The young woman coming down the aisle of the plane is listening to something on her headphones, or at the very least has her headphones on and is pretending to listen to something, eyes looking out into middle distance, head bobbing in time. She pauses at Franc’s row, reaches up to knock out one bud. “Excuse me,” she says. “I’m in here.” Franc pulls himself to his feet, steps out into the aisle, lets her pass. She’s in the middle seat. No one’s in the window. Maybe someone will be, but Franc doesn’t think so, since most of the passengers have filed in, and the flight’s not full by any means. The young woman sits and unloads her possessions into the various spaces at her disposal. Her shoulder bag goes under the seat in front of her. Her purse goes under her seat. Her phone goes into the seat pocket in front of her. The cord stretches from it into her ear, still only one ear. The other bud dangles off the cord. Franc gets back to his book, a history of subversive subcultures in American cities in the twentieth century. He has no intention of talks to the young woman. It would be too forward. That’s why he’s not immediately responsive when she talks to him. “That book you’re reading,” she says. He turns the cover so it faces her. “It’s a very interesting…” he starts to say, but she interrupts. “I know it,” she says. “My father wrote it.” Franc laughs. “Really?” he says. “That’s not just something you say when you see someone reading it?” She shakes her head. “Of course not,” she says. “I’m telling the truth.

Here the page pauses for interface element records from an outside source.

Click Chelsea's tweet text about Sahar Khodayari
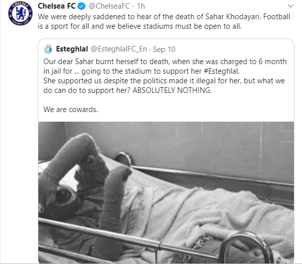[164, 21]
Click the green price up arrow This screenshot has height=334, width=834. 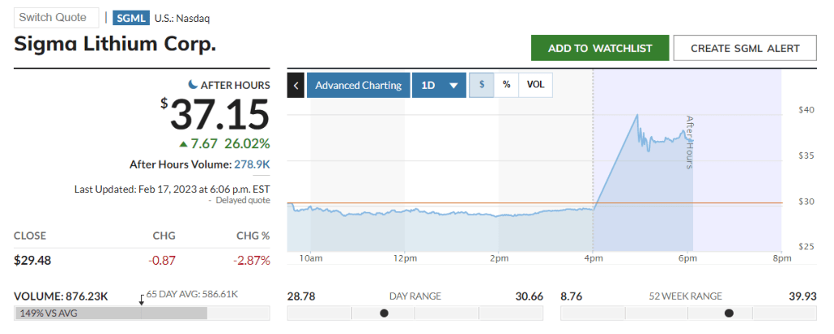coord(184,144)
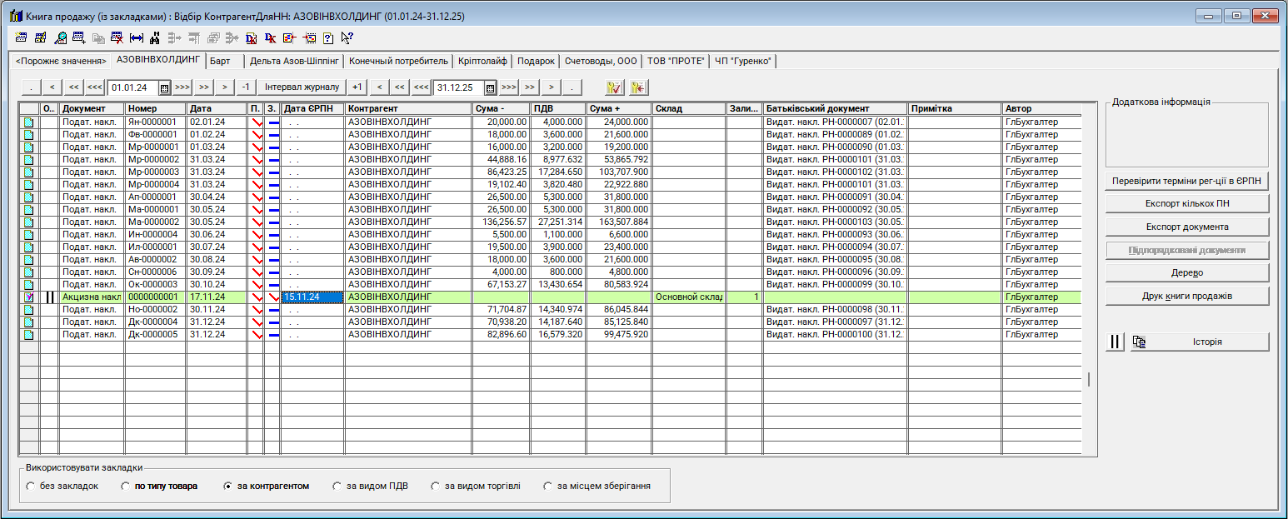Switch to the 'Барт' tab
This screenshot has width=1288, height=519.
(221, 61)
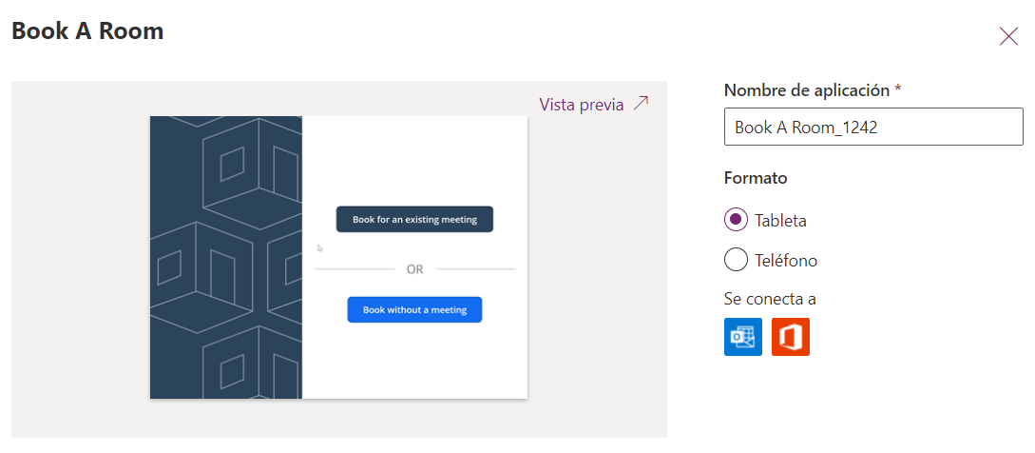The height and width of the screenshot is (453, 1035).
Task: Click the Nombre de aplicación text field
Action: click(872, 128)
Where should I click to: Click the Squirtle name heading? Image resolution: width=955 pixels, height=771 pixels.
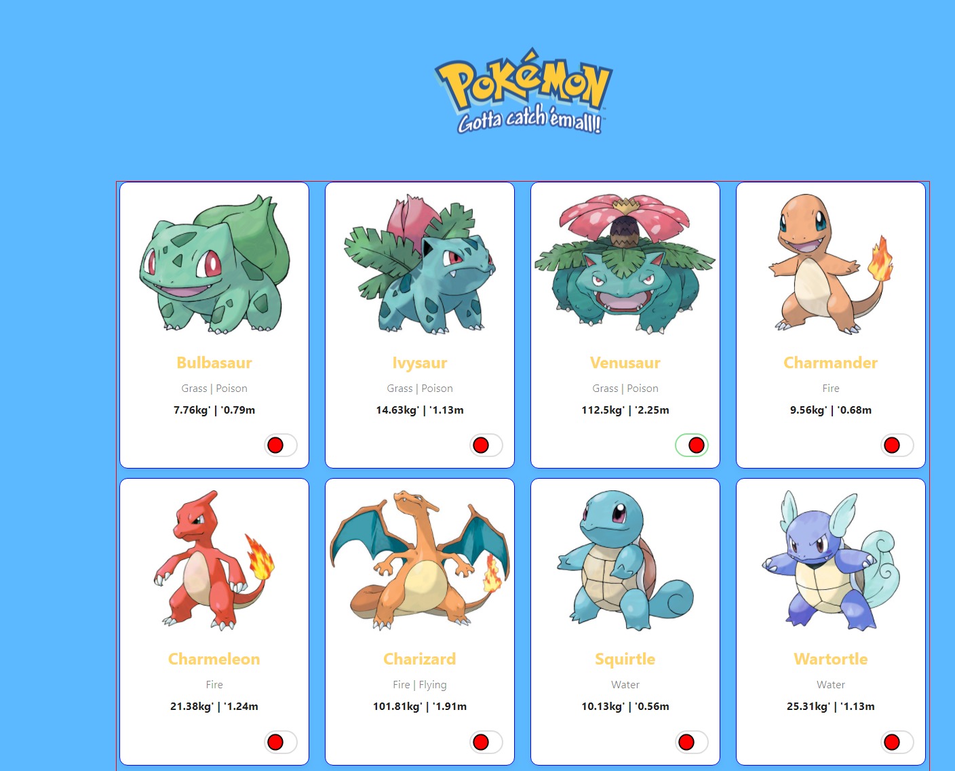pyautogui.click(x=625, y=659)
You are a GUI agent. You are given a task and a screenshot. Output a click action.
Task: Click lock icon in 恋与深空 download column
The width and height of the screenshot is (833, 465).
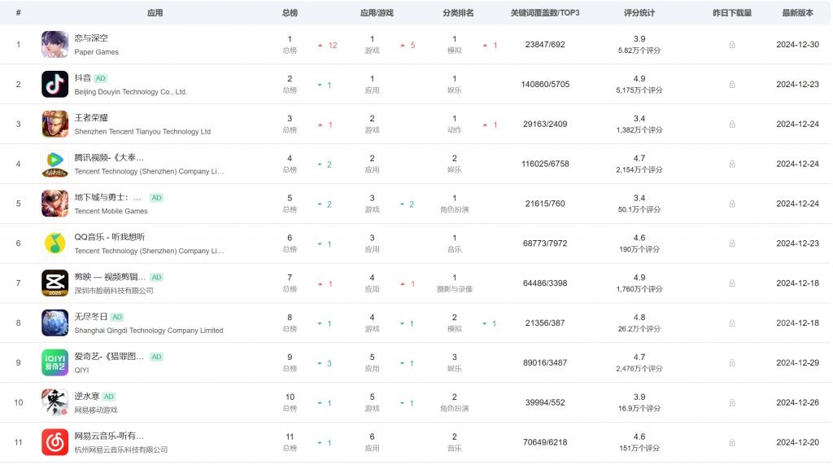(x=732, y=45)
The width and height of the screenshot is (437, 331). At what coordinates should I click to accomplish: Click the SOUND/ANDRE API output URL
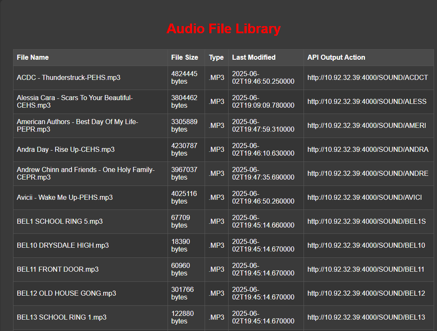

I remember when he was working on it. I was little then. It’s dedicated to me.” Franc turns to the front. To Lily, it says. “What’s your name?” he says. This is just a joke, but her face starts to crumble, and he realizes that he’s offended her. “I’m fooling,” he says. “It’s very nice to meet you, Lily.” She smiles now, for the first time, and shakes his hand as he extends it. And that is how Franc spends the morning of his hundredth birthday. Odds are that it will be his last one, but he beats the odds, not just the next year but for a half-dozen years after that.